How Electricians Can Prevent Bad Reviews Before They Happen
Most bad reviews for electricians come from the same 5 preventable problems. Here's how to identify and fix them before a frustrated homeowner opens Google.
An HVAC company installs a new system and the house gets comfortable in minutes. A plumber fixes a leak and the homeowner watches the water stop. A pest control tech sprays, and the bugs disappear over the next few days.
An electrician upgrades a panel, rewires a room, or installs a new circuit. The homeowner flips a switch. It works. That is the entire visible result.
Your best work is invisible. It runs behind drywall, above ceilings, and inside panels that nobody opens again until something breaks. And that invisibility creates a problem that most electrical contractors do not think about until it costs them.
Nobody reviews invisible work.
Look at review counts across home service categories on Google. Plumbing companies in a mid-size market often have 100-300 reviews. HVAC companies typically have 80-200. Even pest control businesses pull in 50-150 reviews.
Electrical contractors? Many have fewer than 30.
This is not because electricians do worse work. It is because the work does not produce a visible, emotional moment that triggers a customer to leave a review.

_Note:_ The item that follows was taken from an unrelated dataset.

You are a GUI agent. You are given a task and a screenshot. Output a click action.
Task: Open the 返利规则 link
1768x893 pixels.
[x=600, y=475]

There is no dramatic before-and-after. No relief from discomfort. No problem that visibly goes away.
The customer paid you, you did the work, and life went on. There was no moment where the customer thought “I need to tell someone about this.” So they did not.
And now your Google Business Profile has 14 reviews while the plumber down the street has 187. When a homeowner needs electrical work done, they see that gap and choose the one with more social proof — even if your work is better.
The review gap is only half the problem. The other half is repeat business.
Unlike HVAC (seasonal tune-ups) or pest control (quarterly treatments), electrical work does not have an obvious recurring schedule. Customers call an electrician when something breaks or when they have a project. There is no natural next appointment.
This means electrical contractors rely heavily on new customer acquisition. Every month, you need a fresh batch of homeowners to find you through Google, Angie’s List, Nextdoor, or word of mouth. You are running on a treadmill.
But here is what most electricians miss: the average homeowner will need an electrician 4-7 times over a 15-year period. Panel upgrades, outlet additions, ceiling fan installations, EV charger installs, lighting upgrades, generator hookups, whole-house rewires. If you did the first job well, you should be getting every future call.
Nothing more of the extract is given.